Il me dit qu'il devait cependant d'abord mentionner un interrègne, à la progression irrégulière, mais aussi d'une immense durée; de fait, certains de sa race étaient parvenus à prouver qu'il avait duré au moins trois fois plus longtemps que chacun de ceux qu'il venait de décrire.
       (e.) Cela commença par un mouvement tout à fait semblable à celui auquel l'espace lui-même avait été astreint à la fin de chaque avatar, se terminant avec fracas, et suivi par une période de repos d'environ dix mille ans. Il se distinguait néanmoins de ces avatars par l'absence d'inversion des positions de la cave et du grenier.
       (f.) Une forme nouvelle de secousse de l'espace solide universel apparut ensuite, bien plus fréquente mais moins destructrice que la précédente. Elle sen manifesta environ tous les deux ans, et se répéta plusieurs centaines de milliers de fois.
       (g.) À nouveau une période semblable à celle décrite en (e) se produisit.

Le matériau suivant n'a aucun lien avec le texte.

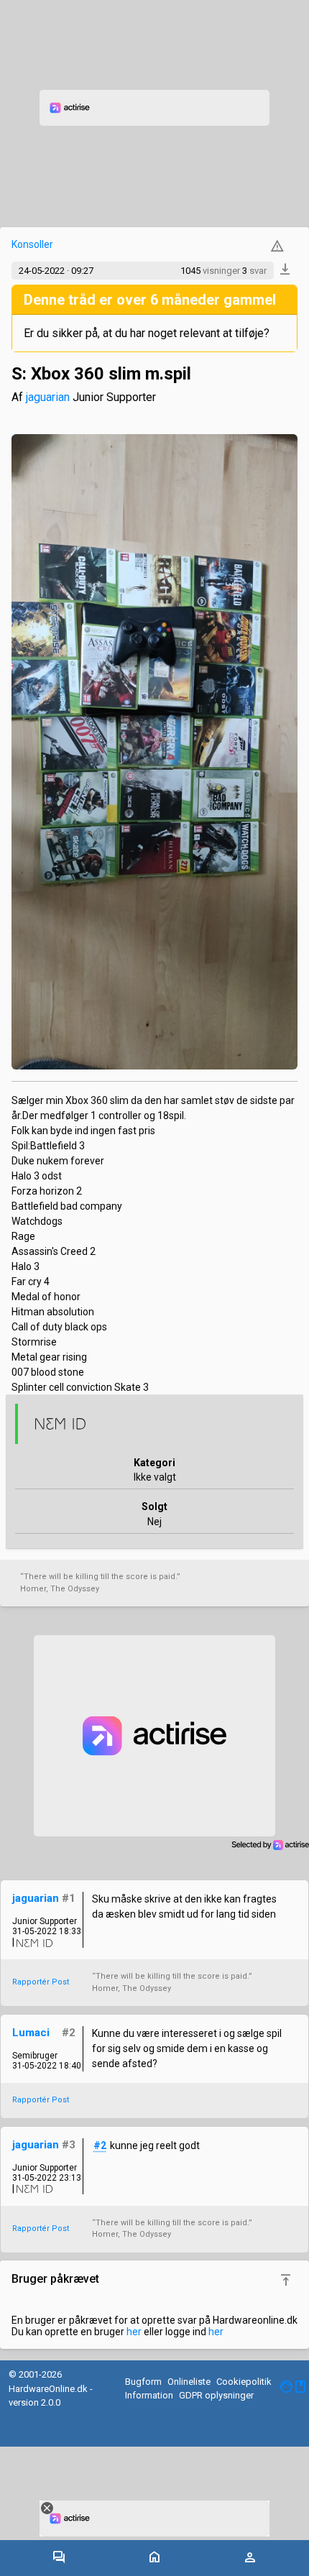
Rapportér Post (40, 1982)
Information (149, 2395)
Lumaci (31, 2032)
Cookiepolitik (244, 2381)
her (134, 2331)
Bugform (143, 2381)
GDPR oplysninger (216, 2395)
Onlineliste (189, 2381)
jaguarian (48, 397)
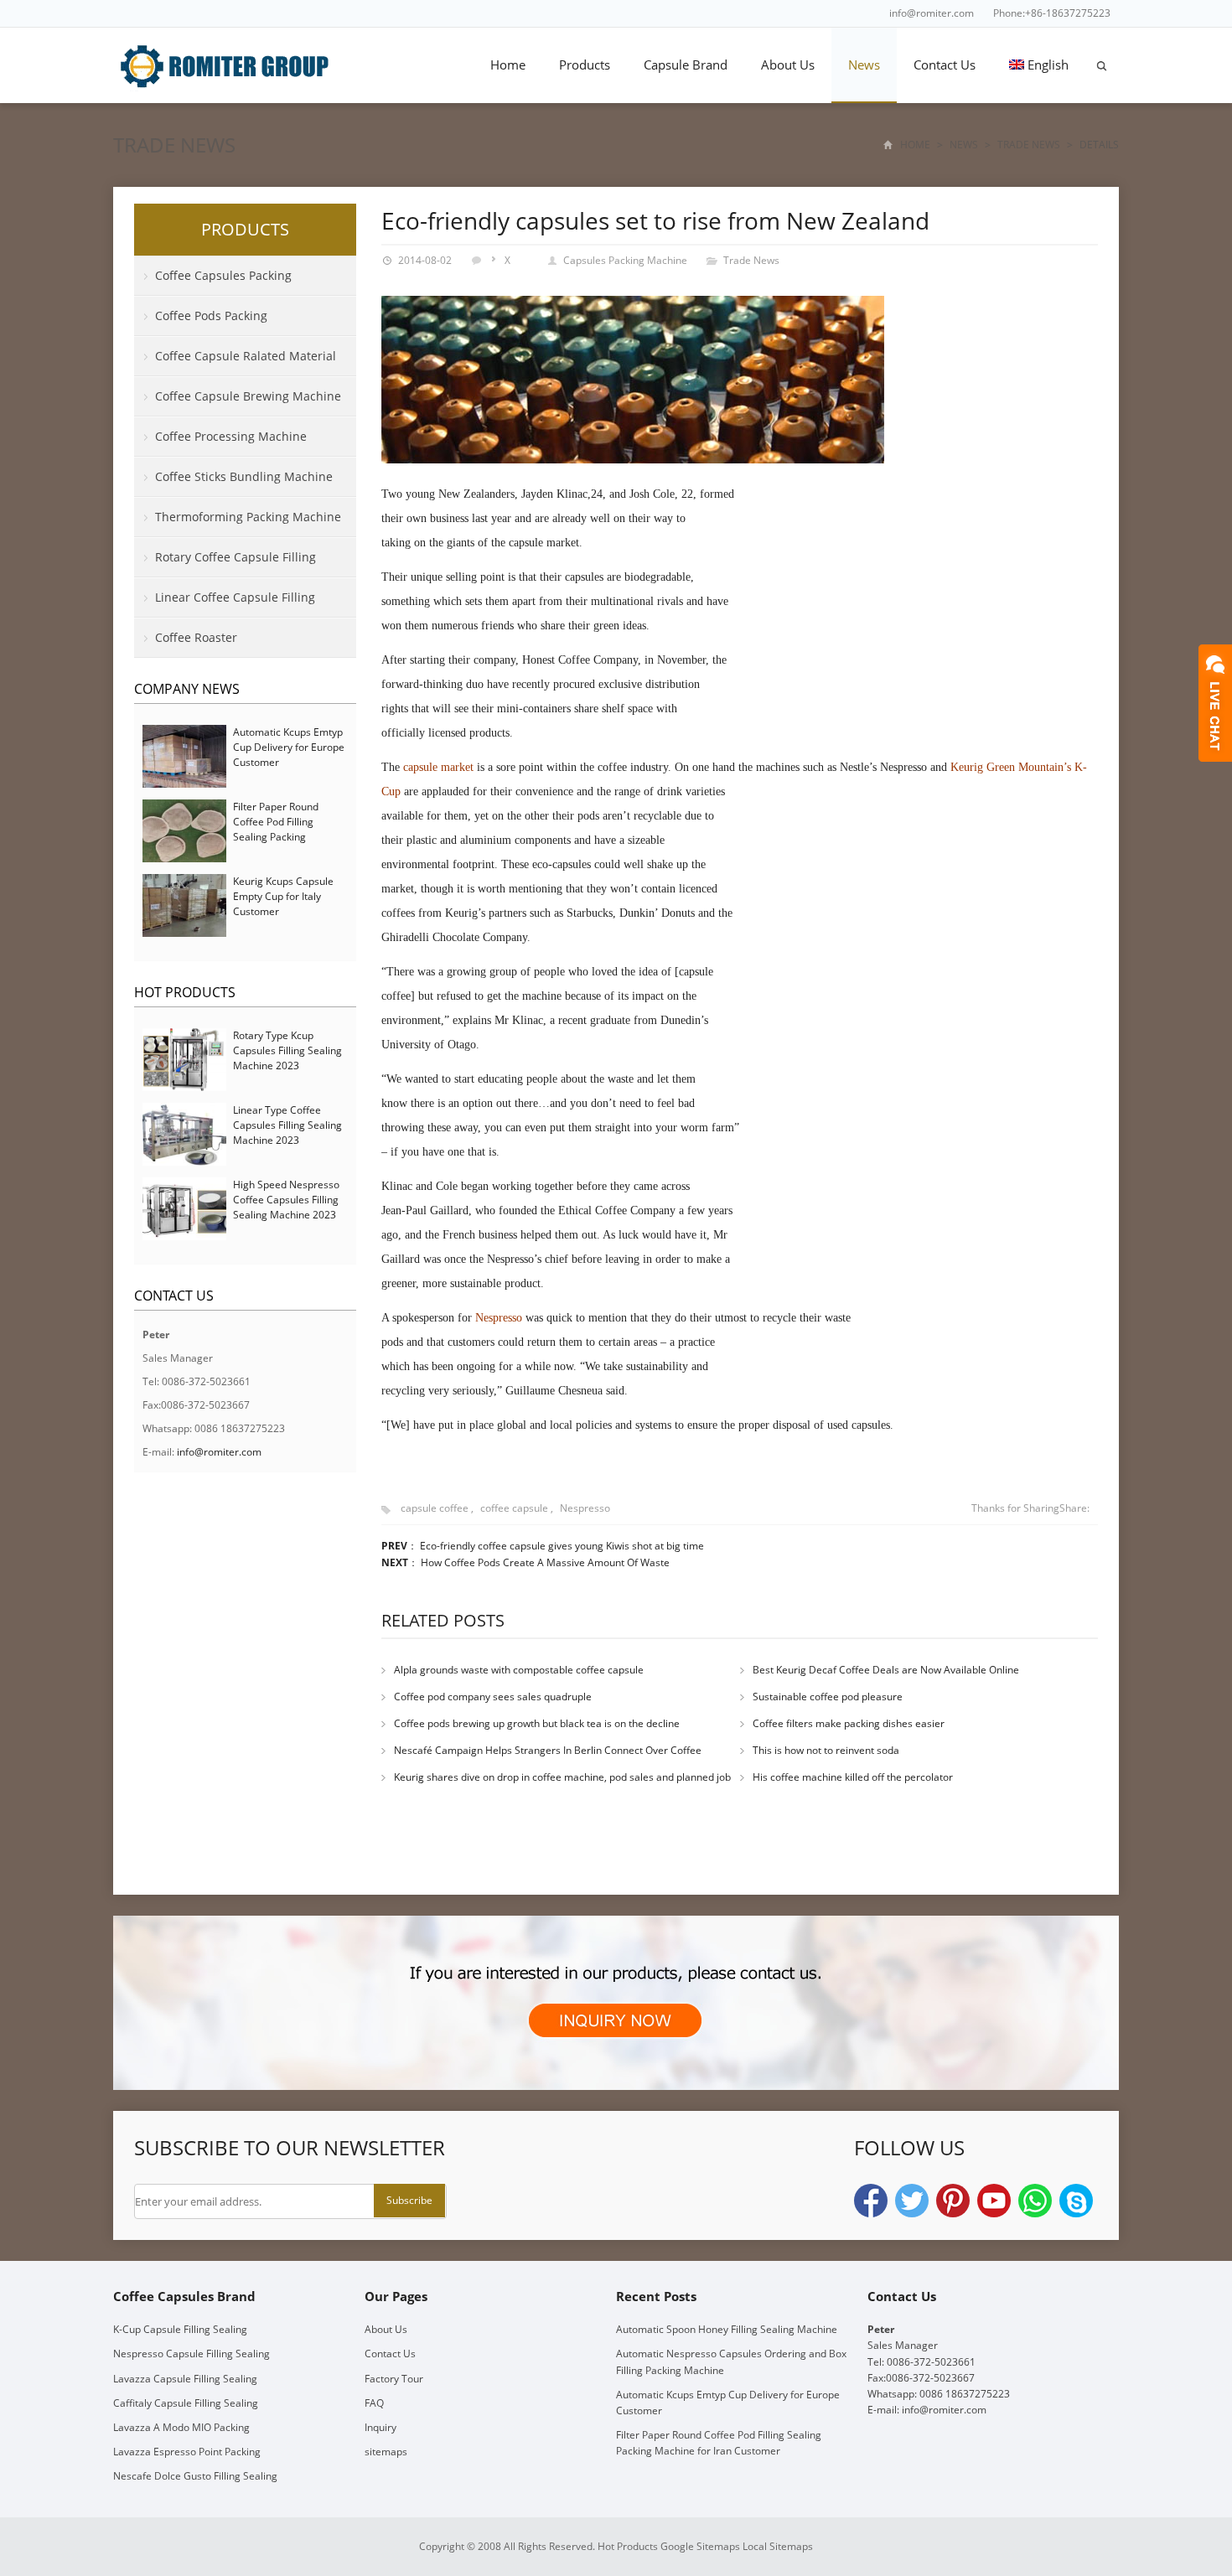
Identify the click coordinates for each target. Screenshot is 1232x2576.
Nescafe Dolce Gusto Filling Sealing (195, 2476)
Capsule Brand (685, 64)
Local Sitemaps (778, 2546)
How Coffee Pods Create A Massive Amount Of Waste (545, 1562)
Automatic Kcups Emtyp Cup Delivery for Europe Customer (288, 747)
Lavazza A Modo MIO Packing (181, 2427)
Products (584, 64)
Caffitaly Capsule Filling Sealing (185, 2403)
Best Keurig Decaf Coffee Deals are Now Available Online (886, 1670)
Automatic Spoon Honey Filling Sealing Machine (726, 2329)
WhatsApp (1035, 2200)
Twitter (912, 2200)
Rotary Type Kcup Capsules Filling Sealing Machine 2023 (287, 1050)
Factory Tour (394, 2379)
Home (507, 64)
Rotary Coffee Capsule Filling (235, 557)
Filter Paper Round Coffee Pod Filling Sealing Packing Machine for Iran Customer (275, 836)
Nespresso (585, 1508)
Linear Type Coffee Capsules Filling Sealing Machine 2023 (287, 1125)
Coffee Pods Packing (211, 315)
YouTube (994, 2200)
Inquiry (380, 2427)
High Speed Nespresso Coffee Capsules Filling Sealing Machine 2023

       (h.) Celle-ci fut suivie par une longue série de mouvements de tout ce qui était solide, assimilable, pour autant que je fusse capable de comprendre, à un mouvement oscillatoire, ou mouvement de vague. Cette activité se poursuivit sans interruption aucune pendant la durée d'au moins trois de ces cycles dont le nombre précis a été consigné.
       (i.) Pendant toute cette période la race endura une gigantesque destruction. Une maladie universelle apparut et se propagea d'une façon ou d'une autre, de sorte que des multitudes y perdirent la vie, et que ceux qui survécurent étaient à peine capables de faire face aux calculs ordinaires nécessaires à leur existence.
       (j.) Une autre période suivit, se terminant par un fracas tout à fait comme en (e).
       (k.) Elle fut suivie d'une période de secousses comme en (f).
       (l.) Puis un autre fracas comme en (e).
       (m.) Période de long répit.
       Après tout cela, il y eut un long moment de repos absolu.
       Telle fut l'aube du plus terrible, comme du plus récent de ces immenses bouleversements de l'univers qui avaient si bien été décrits par mon guide éthéré.
       (n.) La température de l'univers avait été uniforme pendant des millions d'années: elle commença à changer en différents endroits isolés. Certaines régions subirent un refroidissement qui fit fuir les habitants de leurs demeures. Ceci fut suivi par des torrents d'air invisible, qui apportèrent l'infection et la mort à des millions d'êtres. L'opinion publique se fit entendre, et leurs académies des sciences et des arts furent priées de trouver un remède. Une expédition fut envoyée par leur école de science et de géologie pour tenter de découvrir l'origine de cette épidémie.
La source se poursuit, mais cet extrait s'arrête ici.